Search code examples
c#artificial-intelligencecloud-document-ai

Google Document AI c# mime Unsupported input file format


I am trying to upload a pdf for processing to google's Document AI service. Using google's using Google.Cloud.DocumentAI.V1 for "C#". Looked at the github and docs, not much info. PDF is on the local drive. I converted the pdf to a byte array then converted that to a Bystring. Then set the request mime to "application/pdf" but it return was an error of:

Status(StatusCode="InvalidArgument", Detail="Unsupported input file format.", DebugException="Grpc.Core.Internal.CoreErrorDetailException: {"created":"@1627582435.256000000","description":"Error received from peer ipv4:142.250.72.170:443","file":"......\src\core\lib\surface\call.cc","file_line":1067,"grpc_message":"Unsupported input file format.","grpc_status":3}")

Code:

try
{
    //Generate a document
    string pdfFilePath = "C:\\Users\\maponte\\Documents\\Projects\\SettonProjects\\OCRSTUFF\\DOC071621-0016.pdf";
    var bytes = Encoding.UTF8.GetBytes(pdfFilePath);


    ByteString content = ByteString.CopyFrom(bytes);

    // Create client
    DocumentProcessorServiceClient documentProcessorServiceClient = await DocumentProcessorServiceClient.CreateAsync();
    // Initialize request argument(s)
    ProcessRequest request = new ProcessRequest
    {
        ProcessorName = ProcessorName.FromProjectLocationProcessor("*****", "mycountry", "***"),
        SkipHumanReview = false,
        InlineDocument = new Document(),
        RawDocument = new RawDocument(),
    };
    
    request.RawDocument.MimeType = "application/pdf";
    request.RawDocument.Content = content;

    // Make the request
    ProcessResponse response = await documentProcessorServiceClient.ProcessDocumentAsync(request);

    Document docResponse = response.Document;

    Console.WriteLine(docResponse.Text);
   
}
catch(Exception ex)
{
    Console.WriteLine(ex.Message);
}

Solution

  • This is the problem (or at least one problem) - you aren't actually loading the file:

    string pdfFilePath = "C:\\Users\\maponte\\Documents\\Projects\\SettonProjects\\OCRSTUFF\\DOC071621-0016.pdf";
    var bytes = Encoding.UTF8.GetBytes(pdfFilePath);
    
    ByteString content = ByteString.CopyFrom(bytes);
    

    You instead want:

    string pdfFilePath = "path-as-before";
    var bytes = File.ReadAllBytes(pdfFilePath);
    ByteString content = ByteString.CopyFrom(bytes);
    

    I'd also note, however, that InlineDocument and RawDocument are alternatives to each other - specifying either of them removes the other.

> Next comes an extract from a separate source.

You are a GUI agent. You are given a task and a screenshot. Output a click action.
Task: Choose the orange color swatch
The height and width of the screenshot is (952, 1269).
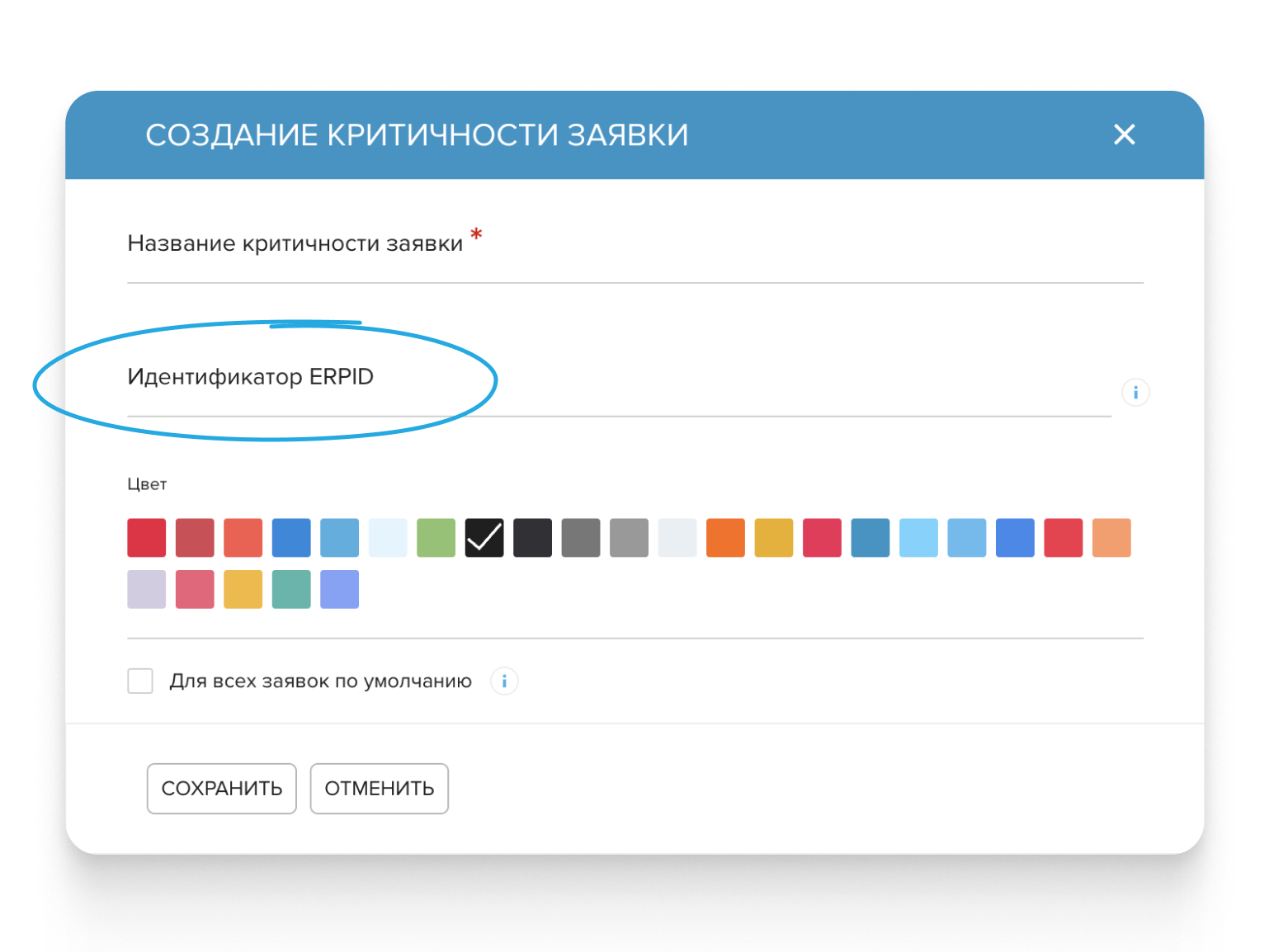click(x=726, y=538)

Your request creation would be better written as:

    ProcessRequest request = new ProcessRequest
    {
        ProcessorName = ProcessorName.FromProjectLocationProcessor("*****", "mycountry", "***"),
        SkipHumanReview = false,
        RawDocument = new RawDocument
        {
            MimeType = "application/pdf",
            Content = content
        }
    };